KDM5 family members (A, B, C and D) that demethylate H3K4me3 have been shown to be involved in human cancers. Here we performed screening for KDM5A inhibitors from chemical libraries using the AlphaScreen method and identified a battery of screening hits that inhibited recombinant KDM5A. These compounds were further subjected to cell-based screening using a reporter gene that responded to KDM5A inhibition and 6 compounds were obtained as candidate inhibitors. When further confirmation of their inhibition activity on cellular KDM5A was made by immunostaining H3K4me3 in KDM5A-overexpressing cells, ryuvidine clearly repressed H3K4me3 demethylation. Ryuvidine prevented generation of gefitinib-tolerant human small-cell lung cancer PC9 cells and also inhibited the growth of the drug-tolerant cells at concentrations that did not affect the growth of parental PC9 cells. Ryuvidine inhibited not only KDM5A but also recombinant KDM5B and C; KDM5B was the most sensitive to the inhibitor. These results warrant that ryuvidine may serve as a lead compound for KDM5 targeted therapeutics.

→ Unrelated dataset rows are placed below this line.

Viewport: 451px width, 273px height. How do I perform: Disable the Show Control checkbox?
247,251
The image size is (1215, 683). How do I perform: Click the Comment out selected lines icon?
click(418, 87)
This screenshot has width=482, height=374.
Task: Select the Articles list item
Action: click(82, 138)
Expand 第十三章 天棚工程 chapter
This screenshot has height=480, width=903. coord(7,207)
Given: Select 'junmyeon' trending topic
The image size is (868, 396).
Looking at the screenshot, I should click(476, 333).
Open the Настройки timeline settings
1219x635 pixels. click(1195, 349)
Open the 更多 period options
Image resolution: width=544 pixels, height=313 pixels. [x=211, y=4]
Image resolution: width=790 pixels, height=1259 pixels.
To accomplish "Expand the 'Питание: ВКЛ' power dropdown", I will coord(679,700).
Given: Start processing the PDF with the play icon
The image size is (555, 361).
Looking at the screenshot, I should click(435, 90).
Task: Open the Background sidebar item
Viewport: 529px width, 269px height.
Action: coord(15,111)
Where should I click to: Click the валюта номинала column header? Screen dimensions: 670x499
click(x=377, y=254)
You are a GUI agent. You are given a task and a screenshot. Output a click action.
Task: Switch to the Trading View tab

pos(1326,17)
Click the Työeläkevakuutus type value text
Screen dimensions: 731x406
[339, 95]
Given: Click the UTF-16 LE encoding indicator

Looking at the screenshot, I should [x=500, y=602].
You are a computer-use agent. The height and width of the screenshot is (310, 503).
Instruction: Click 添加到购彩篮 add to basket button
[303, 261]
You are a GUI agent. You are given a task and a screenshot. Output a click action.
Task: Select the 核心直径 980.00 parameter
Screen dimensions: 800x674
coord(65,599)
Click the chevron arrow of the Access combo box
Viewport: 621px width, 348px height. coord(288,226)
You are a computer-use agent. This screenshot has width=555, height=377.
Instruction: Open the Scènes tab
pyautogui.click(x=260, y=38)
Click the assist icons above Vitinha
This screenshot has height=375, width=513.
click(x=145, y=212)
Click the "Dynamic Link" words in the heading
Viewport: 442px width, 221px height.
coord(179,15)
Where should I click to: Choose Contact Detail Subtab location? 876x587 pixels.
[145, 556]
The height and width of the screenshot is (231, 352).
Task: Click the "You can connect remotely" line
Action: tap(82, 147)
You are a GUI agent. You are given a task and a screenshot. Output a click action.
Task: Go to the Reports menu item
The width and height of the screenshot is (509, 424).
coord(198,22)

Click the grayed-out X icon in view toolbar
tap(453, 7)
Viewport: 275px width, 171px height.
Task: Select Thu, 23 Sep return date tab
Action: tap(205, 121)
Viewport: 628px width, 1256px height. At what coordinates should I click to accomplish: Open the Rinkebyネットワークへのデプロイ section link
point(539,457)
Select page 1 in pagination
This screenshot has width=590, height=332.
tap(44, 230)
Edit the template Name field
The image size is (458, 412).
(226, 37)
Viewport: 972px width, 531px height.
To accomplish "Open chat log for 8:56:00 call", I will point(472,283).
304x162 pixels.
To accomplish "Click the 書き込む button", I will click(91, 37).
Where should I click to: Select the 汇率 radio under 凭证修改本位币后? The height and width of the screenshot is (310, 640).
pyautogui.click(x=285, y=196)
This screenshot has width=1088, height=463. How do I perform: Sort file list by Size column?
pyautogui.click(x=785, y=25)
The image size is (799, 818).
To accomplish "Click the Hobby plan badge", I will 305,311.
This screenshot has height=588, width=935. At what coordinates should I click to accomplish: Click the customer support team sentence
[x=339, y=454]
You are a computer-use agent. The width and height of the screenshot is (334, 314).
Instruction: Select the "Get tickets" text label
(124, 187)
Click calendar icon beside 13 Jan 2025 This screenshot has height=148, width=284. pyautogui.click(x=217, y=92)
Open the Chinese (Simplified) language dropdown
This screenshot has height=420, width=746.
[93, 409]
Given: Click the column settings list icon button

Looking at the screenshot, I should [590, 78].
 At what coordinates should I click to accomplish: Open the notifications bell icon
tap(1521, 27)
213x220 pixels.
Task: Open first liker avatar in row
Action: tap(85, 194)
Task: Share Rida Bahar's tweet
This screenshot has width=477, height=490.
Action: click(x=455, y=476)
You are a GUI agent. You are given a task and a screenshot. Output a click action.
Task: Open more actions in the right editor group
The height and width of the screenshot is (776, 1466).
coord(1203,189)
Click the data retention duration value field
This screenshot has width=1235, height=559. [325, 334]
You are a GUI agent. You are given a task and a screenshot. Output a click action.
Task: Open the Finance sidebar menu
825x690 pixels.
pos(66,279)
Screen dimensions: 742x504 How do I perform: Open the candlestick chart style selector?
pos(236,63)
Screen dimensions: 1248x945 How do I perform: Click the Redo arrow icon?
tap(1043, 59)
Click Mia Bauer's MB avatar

Conflict of interest statement

TM is a board member of Frontier Pharma, Inc. RS is employed as a Research Fellow by Frontier Pharma, Inc. The other authors have declared that no competing interests exist.

Figures

Figure 1
Figure 1
Knockdown of KDM5A in HEK293 cells promotes expression of TFPI-2. RNA and protein were extracted at 48 h after introduction of siRNAs but those of TFPI-2 were extracted at 96 h after siRNA introduction. (A) siRNA85 and 86 significantly reduced KDM5A mRNA compared with negative control (NC) siRNA. GAPDH mRNA was used for normalization. (B) TFPI-2 mRNA was significantly increased upon KDM5A knockdown. (C) KDM5A protein was decreased upon siRNA-mediated knockdown. (D) TFPI-2 protein was increased upon KDM5A knockdown by siRNA. Data are shown as means ± SD (n = 3).
Figure 2
Figure 2
Reporter assay with HEK293TFPI-2-Luc cells. A HEK293 cell line was established that expressed the luciferase gene driven by the TFPI-2 promoter. (A) Knockdown of KMD5A and LSD1 increases activity of the luciferase reporter driven by the TFPI-2 promoter. The HEK293 stable cell line was transfected with the indicated siRNAs, and luciferase activity was assayed 72 h later. Luciferase levels in control transfected cells were set as 100%. (B) PBIT, a KDM5A inhibitor, increases reporter activity. Luciferase activity was assayed at 48 h after addition of PBIT. (C) NCL-1, a LSD1 inhibitor, increases reporter activity. Luciferase activity was assayed at 72 h after addition of NCL-1. Error bars show the means ± SD (n = 3). *
Figure 3
Figure 3
Ryuvidine inhibition of KDM5A was measured by MALDI-TOF/MS methods. Ryuvidine inhibition of KDM5A in the presence of 2-OG was evaluated. Levels of H3K4me3 (me3), H3K4me2 (me2) and H3K4me1 (me1) were measured by MALDI-TOF/MS. H3K4me3 at reaction time 0 min was defined as 100%. Data are presented as means ± SD (n = 3).
Figure 4
Figure 4
Ryuvidine repressed H3K4 demethylation in HEK293 cells expressing Flag-tagged KDM5A. Flag-tagged KDM5A was transiently overexpressed in HEK293 cells and cells were treated with ryuvidineat 2 uM for 48 h. Flag and H3K4me3 were detected by immunostaining; DAPI staining indicates nuclei. Transfection of empty vector did not produce Flag-positive cells and H3K4me3 was clearly detected. H3K4me3 was markedly reduced in Flag-positive cells in which KDM5A was overexpressed. Ryuvidine repressed the reduction of H3K4me3.
Figure 5
Figure 5
Effect of ryuvidine on gefitinib-tolerant PC9 cells (DTEPs). (A) Ryuvidine inhibits growth of gefitinib-tolerant PC9 cells (DTEPs) but not parental PC9 cells. MTT values in the presence of DMSO alone were defined as 100%. Error bars show the means ± SD (n = 3). (B) Ryuvidine represses generation of DTEPs.